A crime novel, but better

Tim Gautreaux's fine new book could be mistaken for a conventional crime novel. "The Missing" features the kidnapping of a precocious child who has a beautiful mother, an alluring singer on a riverboat. Our hero, on an obsessive search for the ruthless kidnappers and the wealthy villain who hired them, takes a job on with the boat so he can ferret out clues along the Mississippi and Ohio rivers.

The child's father is killed after a confrontation with the barely civilized backwoods rogues who snatched his child. Readers of conventional crime novels recognize the father's death as a convenient device to set up the inevitable romance between hero and grateful mother.

The hero's nickname is Lucky. How noir can you get?

But Gautreaux doesn't write conventional crime novels. The mysteries at the heart of "The Missing" are of the existential sort. He writes about relationships evolving amid stress, loss and tragedy.

Nicknamed "Lucky" because his troop carrier landed in France the day World War I ended, Sam Simoneaux worked as a floor walker in a New Orleans department store (lowliest job ever for a crime novel hero).
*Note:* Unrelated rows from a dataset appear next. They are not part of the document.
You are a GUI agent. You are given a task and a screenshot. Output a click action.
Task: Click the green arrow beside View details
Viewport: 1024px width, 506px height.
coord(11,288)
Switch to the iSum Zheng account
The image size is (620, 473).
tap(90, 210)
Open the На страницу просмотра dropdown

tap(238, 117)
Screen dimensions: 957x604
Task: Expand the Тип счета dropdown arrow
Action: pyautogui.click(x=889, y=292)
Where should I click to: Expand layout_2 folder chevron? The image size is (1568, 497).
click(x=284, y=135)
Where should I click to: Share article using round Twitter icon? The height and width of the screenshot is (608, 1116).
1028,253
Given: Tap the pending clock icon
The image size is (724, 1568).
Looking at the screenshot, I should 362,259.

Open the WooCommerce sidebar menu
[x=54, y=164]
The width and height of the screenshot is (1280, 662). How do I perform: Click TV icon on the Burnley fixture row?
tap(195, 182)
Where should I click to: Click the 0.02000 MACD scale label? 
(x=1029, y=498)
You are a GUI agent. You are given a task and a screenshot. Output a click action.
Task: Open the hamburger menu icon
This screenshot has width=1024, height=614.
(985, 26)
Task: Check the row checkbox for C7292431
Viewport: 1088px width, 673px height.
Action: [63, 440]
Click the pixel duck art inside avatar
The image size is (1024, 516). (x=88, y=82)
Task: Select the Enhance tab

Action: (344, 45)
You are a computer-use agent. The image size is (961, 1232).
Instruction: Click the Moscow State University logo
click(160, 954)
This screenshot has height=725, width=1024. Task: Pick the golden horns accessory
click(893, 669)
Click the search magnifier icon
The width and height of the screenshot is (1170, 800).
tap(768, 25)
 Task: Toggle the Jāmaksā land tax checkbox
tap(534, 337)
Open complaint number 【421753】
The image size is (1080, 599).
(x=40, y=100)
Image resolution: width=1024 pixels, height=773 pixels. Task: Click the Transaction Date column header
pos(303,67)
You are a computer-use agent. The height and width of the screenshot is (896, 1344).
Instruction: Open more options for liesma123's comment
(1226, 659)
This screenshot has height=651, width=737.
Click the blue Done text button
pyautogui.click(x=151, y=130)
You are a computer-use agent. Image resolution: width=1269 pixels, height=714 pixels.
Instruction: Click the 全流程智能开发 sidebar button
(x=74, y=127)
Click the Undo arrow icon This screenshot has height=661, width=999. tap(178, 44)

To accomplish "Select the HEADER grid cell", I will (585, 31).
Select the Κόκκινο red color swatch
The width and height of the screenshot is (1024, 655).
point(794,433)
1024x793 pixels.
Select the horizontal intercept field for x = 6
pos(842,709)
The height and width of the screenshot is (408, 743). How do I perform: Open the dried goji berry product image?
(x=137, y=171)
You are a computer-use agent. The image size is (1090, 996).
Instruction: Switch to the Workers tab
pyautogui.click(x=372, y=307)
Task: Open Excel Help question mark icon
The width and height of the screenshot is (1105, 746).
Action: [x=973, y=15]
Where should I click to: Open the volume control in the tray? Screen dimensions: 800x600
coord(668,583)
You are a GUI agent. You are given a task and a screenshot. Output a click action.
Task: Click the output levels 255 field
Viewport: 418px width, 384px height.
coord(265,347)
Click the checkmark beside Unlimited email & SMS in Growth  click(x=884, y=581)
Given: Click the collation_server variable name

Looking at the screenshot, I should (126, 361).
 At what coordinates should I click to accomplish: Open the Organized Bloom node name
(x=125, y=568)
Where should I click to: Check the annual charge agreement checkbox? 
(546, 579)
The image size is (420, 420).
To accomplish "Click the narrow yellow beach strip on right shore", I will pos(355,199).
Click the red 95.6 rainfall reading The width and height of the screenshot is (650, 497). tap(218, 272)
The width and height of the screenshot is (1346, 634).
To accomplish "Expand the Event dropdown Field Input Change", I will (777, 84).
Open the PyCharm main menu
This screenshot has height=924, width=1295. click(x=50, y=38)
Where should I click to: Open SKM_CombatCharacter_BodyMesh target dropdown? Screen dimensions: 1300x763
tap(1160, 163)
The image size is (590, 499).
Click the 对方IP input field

The kidnappers snatch the kid from under his nose. He's fired but told that if he can find the child, he can have his job back.

The search takes Sam to the rowdy river ports, backwater settlements and smoky mill towns of the early 1920s. And Gautreaux's lyrical prose fairly soars. A reader can imagine himself on that riverboat.

"Late in the day, the boat slid around a muddy bend, and there on the west bank rose a long series of iron smokestacks like spines on a poisonous caterpillar, little coal-burning factories spewing smoke and unworldly smells into the damp afternoon . Sam watched a smelter spew orange smoke; at the river's edge, discharge pipes from a creosote plant pushed out gouts of ebony foam. A cottonseed-oil mill, a broom factory and the Gettum Rat Poison plant huddled by the levee. Painted on the water tower above the last factory was a giant rodent writhing on its back. Tiers of company shacks, each like the other, sweltered up the naked hill toward where somewhat better houses with board sagging porches were skylighted on the ridge."

The river passage becomes an exploration of the era's music, as the boat's black jazz band carries the New Orleans sound upstream, some of it not well received among the "coal stained, thick voiced, and bent, a hard used population with limps, eye patches, bad breath, casts in the eye, crooked teeth or none, missing fingers."

Jazz flows through "The Missing" like another river. So too do nuance and ambiguity. Notions of revenge and retribution that might have driven a conventional mystery to dry up like a desert stream.